DATASET ROWS =>
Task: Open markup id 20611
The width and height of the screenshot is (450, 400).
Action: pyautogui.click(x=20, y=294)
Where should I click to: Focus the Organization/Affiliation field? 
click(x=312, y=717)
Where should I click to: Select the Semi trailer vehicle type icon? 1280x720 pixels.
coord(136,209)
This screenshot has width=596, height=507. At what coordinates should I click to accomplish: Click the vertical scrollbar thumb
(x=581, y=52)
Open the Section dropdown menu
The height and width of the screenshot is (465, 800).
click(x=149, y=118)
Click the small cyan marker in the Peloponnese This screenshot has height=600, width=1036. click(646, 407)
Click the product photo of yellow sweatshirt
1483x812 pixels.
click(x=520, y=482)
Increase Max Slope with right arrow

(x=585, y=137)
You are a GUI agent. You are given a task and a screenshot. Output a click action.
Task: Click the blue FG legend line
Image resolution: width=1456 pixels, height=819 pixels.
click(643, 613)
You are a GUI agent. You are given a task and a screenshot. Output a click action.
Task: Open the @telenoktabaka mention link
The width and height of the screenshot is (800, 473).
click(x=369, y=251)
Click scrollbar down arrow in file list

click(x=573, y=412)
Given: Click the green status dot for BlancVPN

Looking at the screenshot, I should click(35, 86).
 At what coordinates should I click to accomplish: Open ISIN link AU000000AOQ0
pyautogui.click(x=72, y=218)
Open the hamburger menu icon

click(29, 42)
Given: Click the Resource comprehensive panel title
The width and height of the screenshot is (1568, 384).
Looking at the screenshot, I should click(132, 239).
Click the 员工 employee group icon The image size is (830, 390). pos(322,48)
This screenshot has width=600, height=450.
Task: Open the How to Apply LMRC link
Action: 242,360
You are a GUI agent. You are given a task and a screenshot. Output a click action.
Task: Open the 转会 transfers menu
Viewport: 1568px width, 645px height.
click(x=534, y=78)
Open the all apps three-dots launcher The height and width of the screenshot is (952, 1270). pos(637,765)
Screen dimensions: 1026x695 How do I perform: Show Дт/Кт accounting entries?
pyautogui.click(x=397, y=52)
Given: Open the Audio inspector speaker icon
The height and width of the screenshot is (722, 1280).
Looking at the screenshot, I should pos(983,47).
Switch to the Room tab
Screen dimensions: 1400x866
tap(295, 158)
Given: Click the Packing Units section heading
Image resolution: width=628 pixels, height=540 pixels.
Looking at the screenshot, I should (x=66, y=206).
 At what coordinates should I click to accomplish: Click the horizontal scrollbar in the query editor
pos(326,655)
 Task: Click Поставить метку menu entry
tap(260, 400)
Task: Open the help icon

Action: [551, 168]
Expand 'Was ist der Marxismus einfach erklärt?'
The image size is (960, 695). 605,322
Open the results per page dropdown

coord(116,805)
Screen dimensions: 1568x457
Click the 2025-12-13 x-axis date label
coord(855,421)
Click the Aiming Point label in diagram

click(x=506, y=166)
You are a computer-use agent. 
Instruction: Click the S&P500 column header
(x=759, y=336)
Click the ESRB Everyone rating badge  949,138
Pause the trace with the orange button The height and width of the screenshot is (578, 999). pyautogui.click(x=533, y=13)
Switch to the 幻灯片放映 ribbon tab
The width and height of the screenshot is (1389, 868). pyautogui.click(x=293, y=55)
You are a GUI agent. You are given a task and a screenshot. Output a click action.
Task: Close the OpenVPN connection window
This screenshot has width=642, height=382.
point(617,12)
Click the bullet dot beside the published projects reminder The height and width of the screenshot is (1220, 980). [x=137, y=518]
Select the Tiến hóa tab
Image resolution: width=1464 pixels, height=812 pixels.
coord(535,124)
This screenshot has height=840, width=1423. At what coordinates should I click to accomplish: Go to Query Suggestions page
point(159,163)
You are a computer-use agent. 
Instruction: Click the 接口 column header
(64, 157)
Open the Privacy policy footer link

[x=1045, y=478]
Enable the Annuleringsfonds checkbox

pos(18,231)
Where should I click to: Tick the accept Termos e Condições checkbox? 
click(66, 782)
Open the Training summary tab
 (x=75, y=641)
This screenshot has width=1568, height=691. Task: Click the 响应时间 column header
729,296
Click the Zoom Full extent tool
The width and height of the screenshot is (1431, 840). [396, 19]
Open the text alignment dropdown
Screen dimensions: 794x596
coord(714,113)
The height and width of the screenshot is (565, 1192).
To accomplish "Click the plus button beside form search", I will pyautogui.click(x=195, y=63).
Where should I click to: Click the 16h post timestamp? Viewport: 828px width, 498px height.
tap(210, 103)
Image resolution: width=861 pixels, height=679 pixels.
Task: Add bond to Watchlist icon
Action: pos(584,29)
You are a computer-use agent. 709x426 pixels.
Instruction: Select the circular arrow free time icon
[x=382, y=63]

SET EXERCISE =>
Express each non-blank line of the records above as one string in a JSON list.

RESPONSE TO THE EXERCISE =>
[
  "Task: Open markup id 20611",
  "The width and height of the screenshot is (450, 400).",
  "Action: pyautogui.click(x=20, y=294)",
  "Where should I click to: Focus the Organization/Affiliation field? ",
  "click(x=312, y=717)",
  "Where should I click to: Select the Semi trailer vehicle type icon? 1280x720 pixels.",
  "coord(136,209)",
  "This screenshot has width=596, height=507. At what coordinates should I click to accomplish: Click the vertical scrollbar thumb",
  "(x=581, y=52)",
  "Open the Section dropdown menu",
  "The height and width of the screenshot is (465, 800).",
  "click(x=149, y=118)",
  "Click the small cyan marker in the Peloponnese This screenshot has height=600, width=1036. click(646, 407)",
  "Click the product photo of yellow sweatshirt",
  "1483x812 pixels.",
  "click(x=520, y=482)",
  "Increase Max Slope with right arrow",
  "(x=585, y=137)",
  "You are a GUI agent. You are given a task and a screenshot. Output a click action.",
  "Task: Click the blue FG legend line",
  "Image resolution: width=1456 pixels, height=819 pixels.",
  "click(643, 613)",
  "You are a GUI agent. You are given a task and a screenshot. Output a click action.",
  "Task: Open the @telenoktabaka mention link",
  "The width and height of the screenshot is (800, 473).",
  "click(x=369, y=251)",
  "Click scrollbar down arrow in file list",
  "click(x=573, y=412)",
  "Given: Click the green status dot for BlancVPN",
  "Looking at the screenshot, I should click(35, 86).",
  " At what coordinates should I click to accomplish: Open ISIN link AU000000AOQ0",
  "pyautogui.click(x=72, y=218)",
  "Open the hamburger menu icon",
  "click(29, 42)",
  "Given: Click the Resource comprehensive panel title",
  "The width and height of the screenshot is (1568, 384).",
  "Looking at the screenshot, I should click(132, 239).",
  "Click the 员工 employee group icon The image size is (830, 390). pos(322,48)",
  "This screenshot has width=600, height=450.",
  "Task: Open the How to Apply LMRC link",
  "Action: 242,360",
  "You are a GUI agent. You are given a task and a screenshot. Output a click action.",
  "Task: Open the 转会 transfers menu",
  "Viewport: 1568px width, 645px height.",
  "click(x=534, y=78)",
  "Open the all apps three-dots launcher The height and width of the screenshot is (952, 1270). pos(637,765)",
  "Screen dimensions: 1026x695 How do I perform: Show Дт/Кт accounting entries?",
  "pyautogui.click(x=397, y=52)",
  "Given: Open the Audio inspector speaker icon",
  "The height and width of the screenshot is (722, 1280).",
  "Looking at the screenshot, I should pos(983,47).",
  "Switch to the Room tab",
  "Screen dimensions: 1400x866",
  "tap(295, 158)",
  "Given: Click the Packing Units section heading",
  "Image resolution: width=628 pixels, height=540 pixels.",
  "Looking at the screenshot, I should (x=66, y=206).",
  " At what coordinates should I click to accomplish: Click the horizontal scrollbar in the query editor",
  "pos(326,655)",
  " Task: Click Поставить метку menu entry",
  "tap(260, 400)",
  "Task: Open the help icon",
  "Action: [551, 168]",
  "Expand 'Was ist der Marxismus einfach erklärt?'",
  "The image size is (960, 695). 605,322",
  "Open the results per page dropdown",
  "coord(116,805)",
  "Screen dimensions: 1568x457",
  "Click the 2025-12-13 x-axis date label",
  "coord(855,421)",
  "Click the Aiming Point label in diagram",
  "click(x=506, y=166)",
  "You are a computer-use agent. ",
  "Instruction: Click the S&P500 column header",
  "(x=759, y=336)",
  "Click the ESRB Everyone rating badge  949,138",
  "Pause the trace with the orange button The height and width of the screenshot is (578, 999). pyautogui.click(x=533, y=13)",
  "Switch to the 幻灯片放映 ribbon tab",
  "The width and height of the screenshot is (1389, 868). pyautogui.click(x=293, y=55)",
  "You are a GUI agent. You are given a task and a screenshot. Output a click action.",
  "Task: Close the OpenVPN connection window",
  "This screenshot has width=642, height=382.",
  "point(617,12)",
  "Click the bullet dot beside the published projects reminder The height and width of the screenshot is (1220, 980). [x=137, y=518]",
  "Select the Tiến hóa tab",
  "Image resolution: width=1464 pixels, height=812 pixels.",
  "coord(535,124)",
  "This screenshot has height=840, width=1423. At what coordinates should I click to accomplish: Go to Query Suggestions page",
  "point(159,163)",
  "You are a computer-use agent. ",
  "Instruction: Click the 接口 column header",
  "(64, 157)",
  "Open the Privacy policy footer link",
  "[x=1045, y=478]",
  "Enable the Annuleringsfonds checkbox",
  "pos(18,231)",
  "Where should I click to: Tick the accept Termos e Condições checkbox? ",
  "click(66, 782)",
  "Open the Training summary tab",
  " (x=75, y=641)",
  "This screenshot has width=1568, height=691. Task: Click the 响应时间 column header",
  "729,296",
  "Click the Zoom Full extent tool",
  "The width and height of the screenshot is (1431, 840). [396, 19]",
  "Open the text alignment dropdown",
  "Screen dimensions: 794x596",
  "coord(714,113)",
  "The height and width of the screenshot is (565, 1192).",
  "To accomplish \"Click the plus button beside form search\", I will pyautogui.click(x=195, y=63).",
  "Where should I click to: Click the 16h post timestamp? Viewport: 828px width, 498px height.",
  "tap(210, 103)",
  "Image resolution: width=861 pixels, height=679 pixels.",
  "Task: Add bond to Watchlist icon",
  "Action: pos(584,29)",
  "You are a computer-use agent. 709x426 pixels.",
  "Instruction: Select the circular arrow free time icon",
  "[x=382, y=63]"
]